Early hand drawn comps on target paper stock. Colored pencil.
Pre-computer by about 5 years (1984).

1986. We had a client in downtown West Palm Beach named Pioneer Linens that had been there since the 1920's. There was very little natural traffic and the big stores like Bed Bath and Beyond and the Malls were coming on strong, We proposed taking advantage of the genuine oldness of the place and make it a destination for a unique shopping experience. Plants, dark ceiling with spot lighting, wood floors, antique claw feet bathtubs with merchandise displayed in a combination of modern and old. Wrapping paper with the logo and generally an upscale feel.

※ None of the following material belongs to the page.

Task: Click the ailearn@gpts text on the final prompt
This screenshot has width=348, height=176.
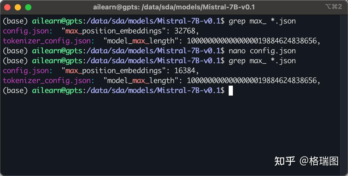Action: tap(57, 90)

Except for the antiques, the World Market or even Pier One Imports ended up as a similar experience. I drew this up, along with a long marketing rationale stating that advertising alone was not enough. They needed a reason for people to go out of their way to visit. The client couldn't quite get it. Fun from another era. Marker and ink.
This dates to around 1983 when I had a design studio called Dustin Design —and I would do work for Ad Agencies that didn't have their own creative staff.

This was for a young entrepreneur (R. J. Gibson) a few years out of college who started his own agency in West Palm Beach. The invitation was an accordion fold (24 inches flat), 2 color, semi-gloss stock.

Invitation from my first design studio partnership, TJ Design. Tom Swartzbaugh and Jim Dustin

Inside copy was fitting for our approach.
This was 8 years before computers took over the tools of the graphic design industry.

This was at a time when the Web was still being invented, so the paradigm for the interface was more like a tablet form factor. This was a free-form conceptual exercise, looking for ways we could extend the brand, using a utility type of device.

Apple had designed the Newton PDA in 1993, and there were Apple PowerBooks in 1994, but this was thinking outside of the box for an organic looking form factor. There was absolutely no appetite for trying something like this, but it was quite fun to mock up what-if visual explorations. Sadly, my only remnant was a print out.